- [INSTRUCTIONS TO FOLLOW]:
Look at every line below and count those containing "height". Answer with the number only.

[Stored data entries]
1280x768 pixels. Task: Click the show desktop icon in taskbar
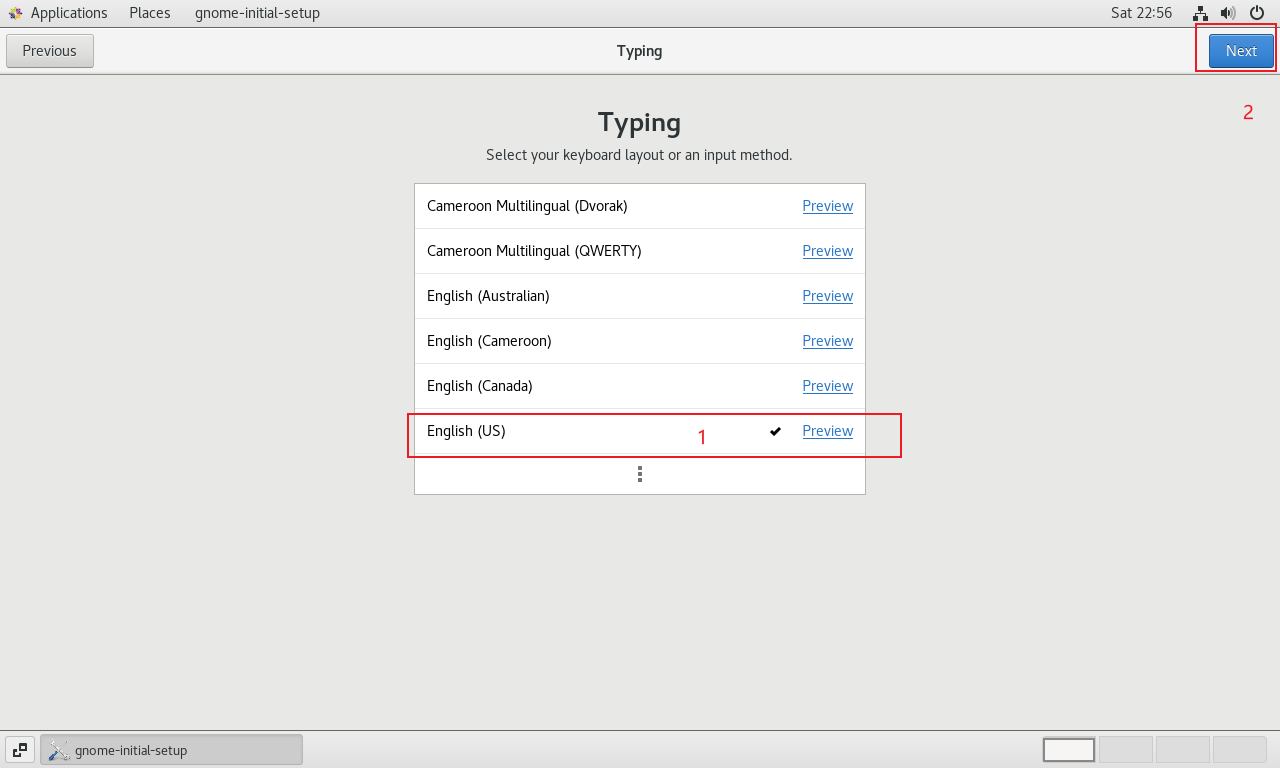[20, 750]
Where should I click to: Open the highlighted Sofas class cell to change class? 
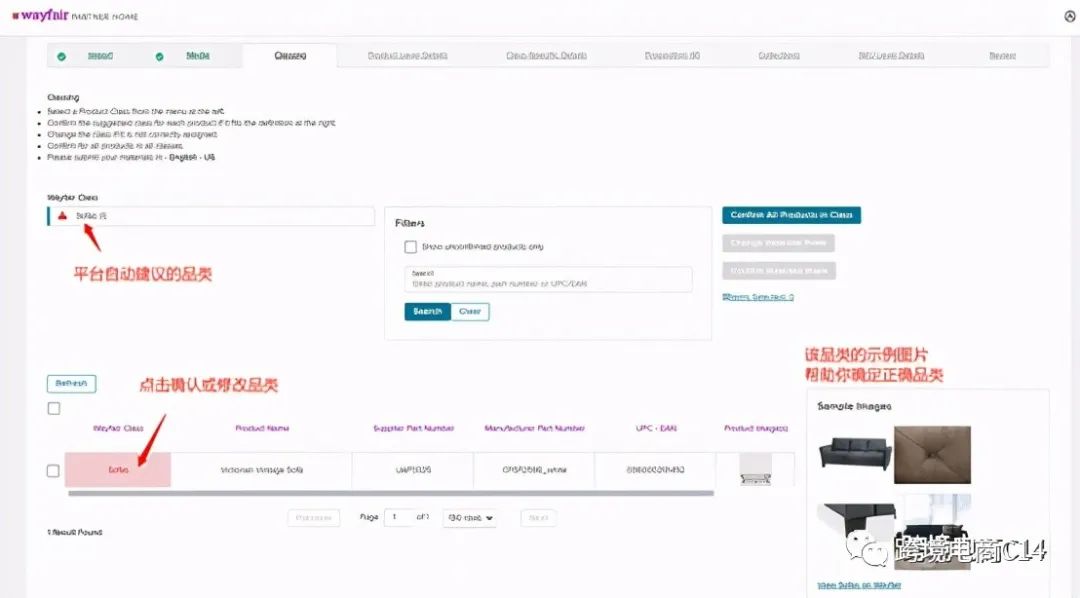[117, 470]
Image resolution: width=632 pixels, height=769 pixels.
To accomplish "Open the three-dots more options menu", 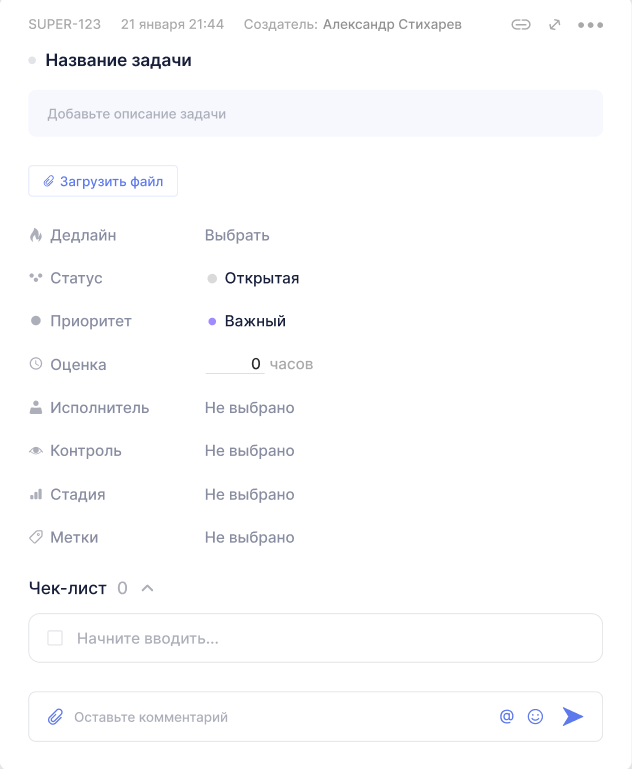I will point(591,25).
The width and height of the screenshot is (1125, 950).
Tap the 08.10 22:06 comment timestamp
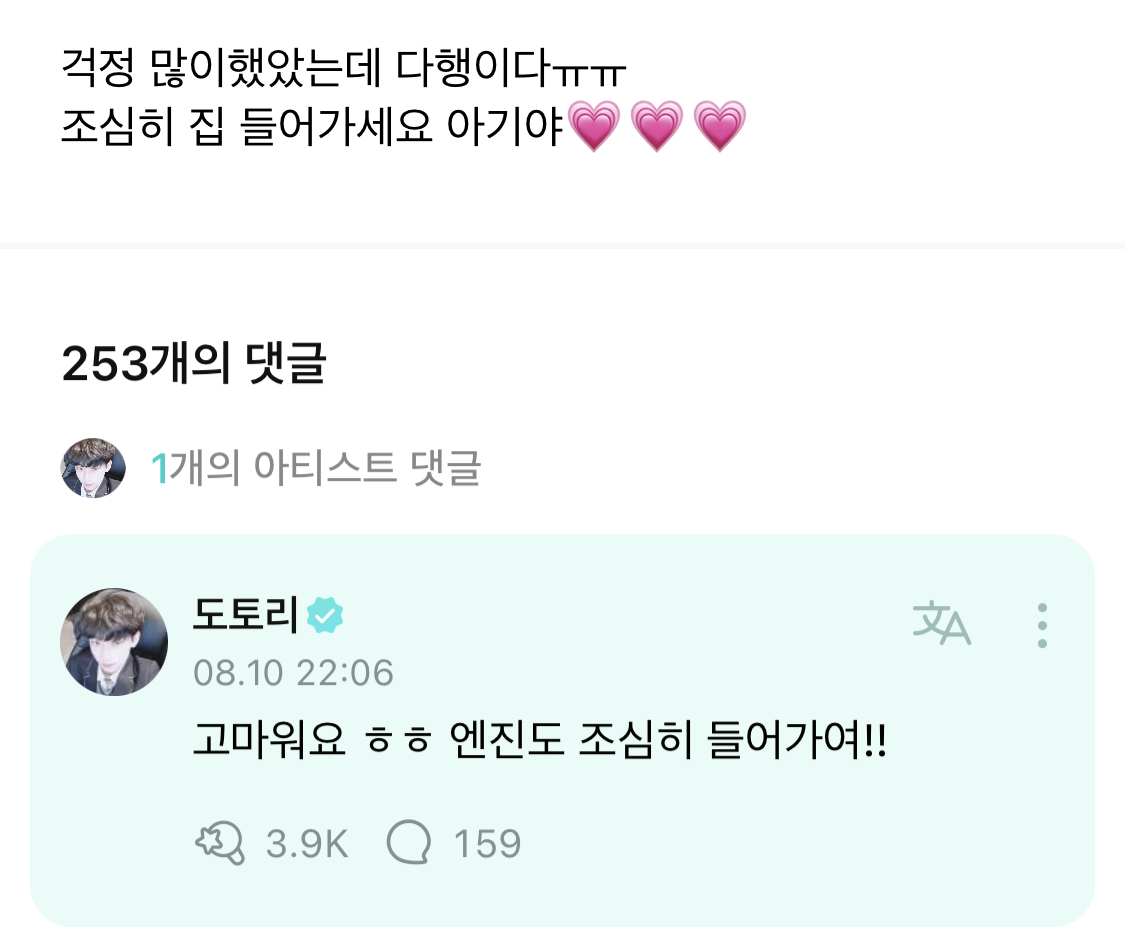point(293,673)
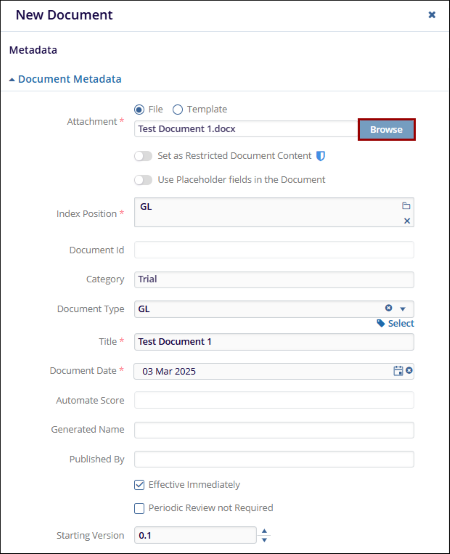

- [WRITTEN RESPONSE]:
2